Lesetext |
++++++++++++++++++++

Fragen von Lesern
◼ Wie kann ein Christ zwischen Bestechung (was in der Bibel verurteilt wird) und einem „Trinkgeld“ oder „Geschenk“ für einen erwiesenen Dienst unterscheiden?
Wir müssen verstehen, daß die Bräuche nicht überall gleich sind. Vorgehensweisen, die in manchen Ländern akzeptiert werden, mögen anderswo als anstößig oder unschicklich gelten. Verbeugen sich in einem Land die Bürger vor einem Beamten, so würde man das in einem anderen Land für Götzendienst halten.a Ebenso kann ein Brauch in Verbindung mit „Trinkgeld“, der in einem Land akzeptiert wird, in einem anderen Land schockierend oder illegal sein. Obwohl Christen solche Unterschiede im Sinn behalten, sollten sie Gottes Verurteilung der Bestechung beachten.

++++++++++++++++++++

Gesammeltes Material |
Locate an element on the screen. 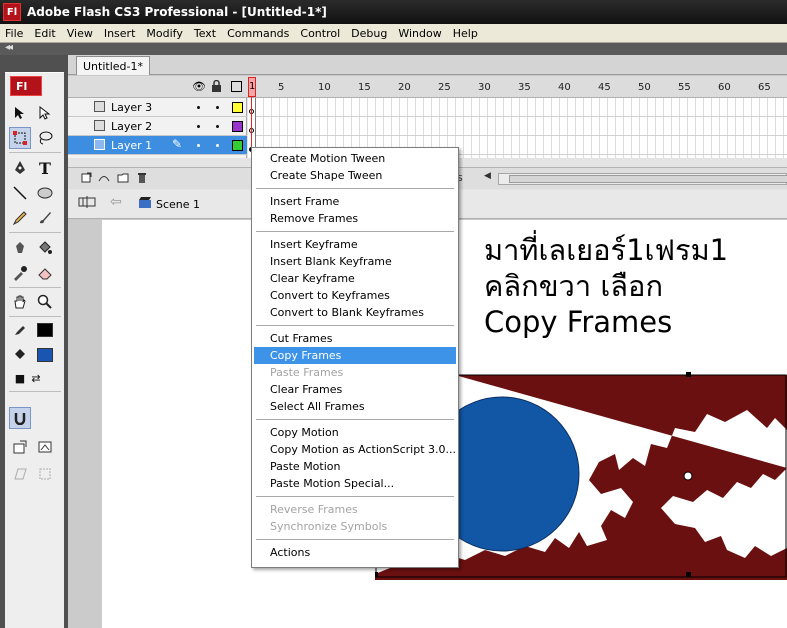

++++++++++++++++++++

Aufgabe | Kannst du aus dem Lesetext oben die Stelle wortgetreu wiedergeben, die bei den Worten „Fragen von Lesern“ beginnt und nach „der Bestechung beachten.“ aufhört?

Lösung |
Fragen von Lesern
◼ Wie kann ein Christ zwischen Bestechung (was in der Bibel verurteilt wird) und einem „Trinkgeld“ oder „Geschenk“ für einen erwiesenen Dienst unterscheiden?
Wir müssen verstehen, daß die Bräuche nicht überall gleich sind. Vorgehensweisen, die in manchen Ländern akzeptiert werden, mögen anderswo als anstößig oder unschicklich gelten. Verbeugen sich in einem Land die Bürger vor einem Beamten, so würde man das in einem anderen Land für Götzendienst halten.a Ebenso kann ein Brauch in Verbindung mit „Trinkgeld“, der in einem Land akzeptiert wird, in einem anderen Land schockierend oder illegal sein. Obwohl Christen solche Unterschiede im Sinn behalten, sollten sie Gottes Verurteilung der Bestechung beachten.